Activity: After finding the line that holds "This screenshot has width=1267, height=412." below, set down that line and the rest through the final one exactly, leaving the pictures out.
***** Data extracts
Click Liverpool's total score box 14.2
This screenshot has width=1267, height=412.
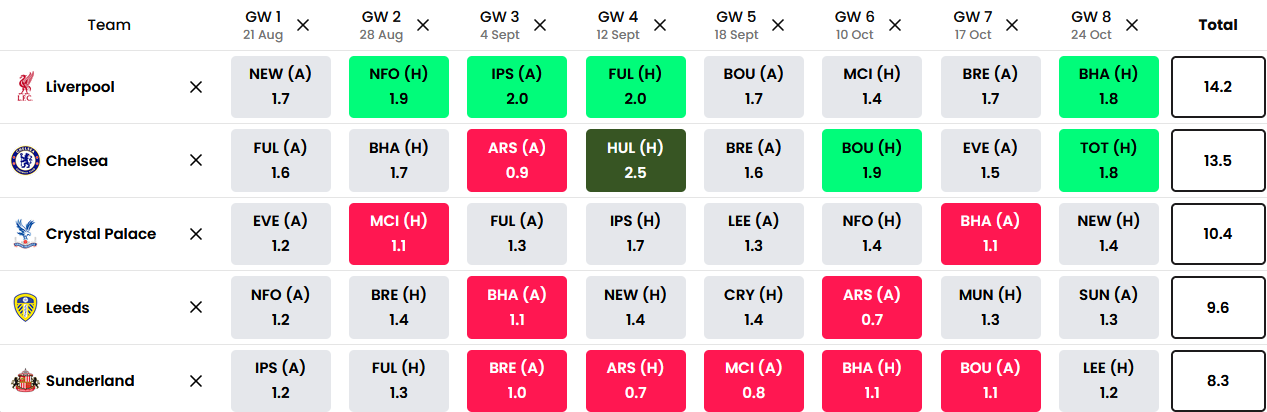[x=1218, y=87]
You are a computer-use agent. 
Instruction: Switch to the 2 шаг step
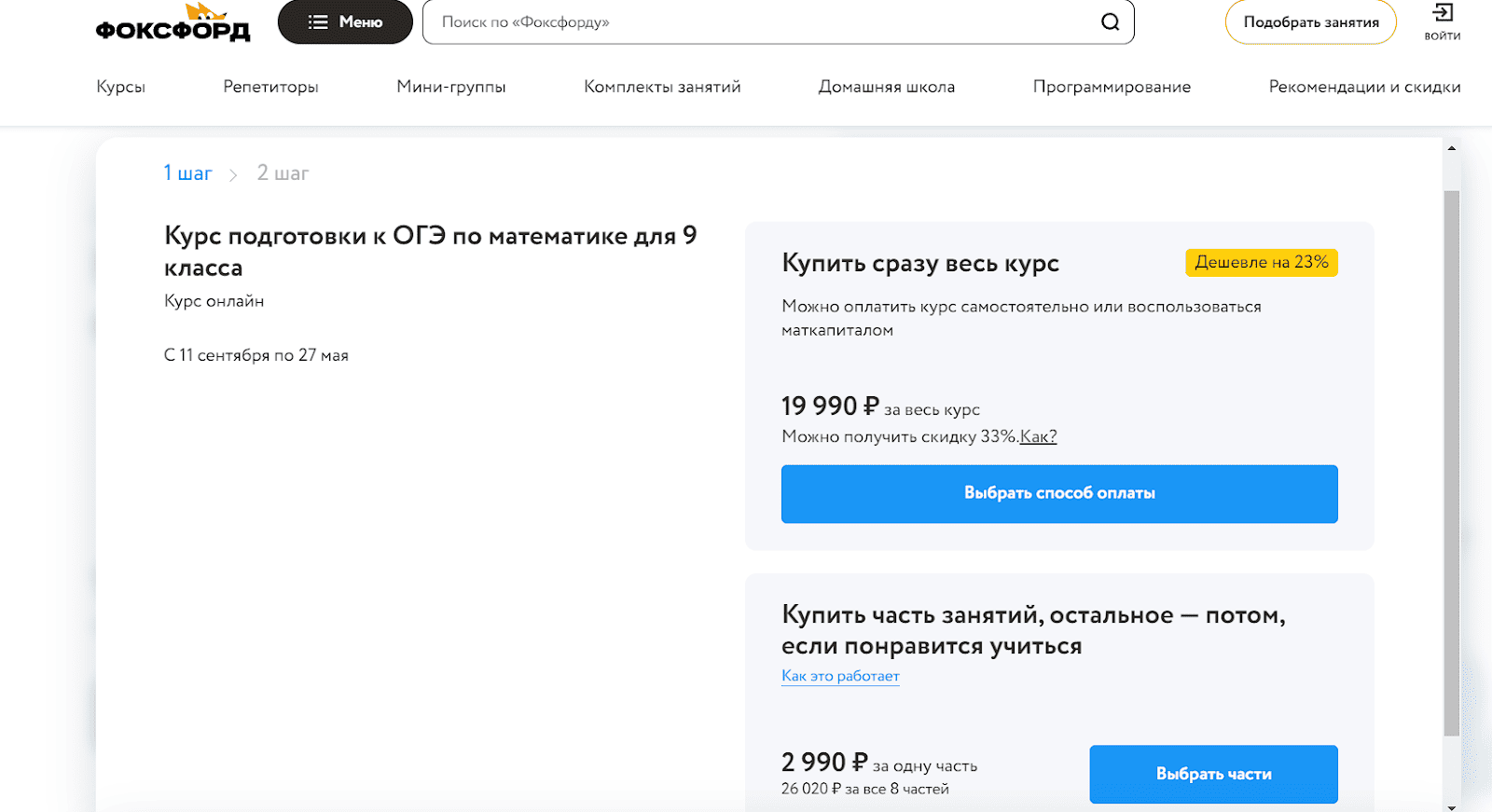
**********
Result:
This screenshot has width=1267, height=412.
[x=1218, y=87]
You are a computer-use agent. 
Instruction: Switch to the 2 шаг step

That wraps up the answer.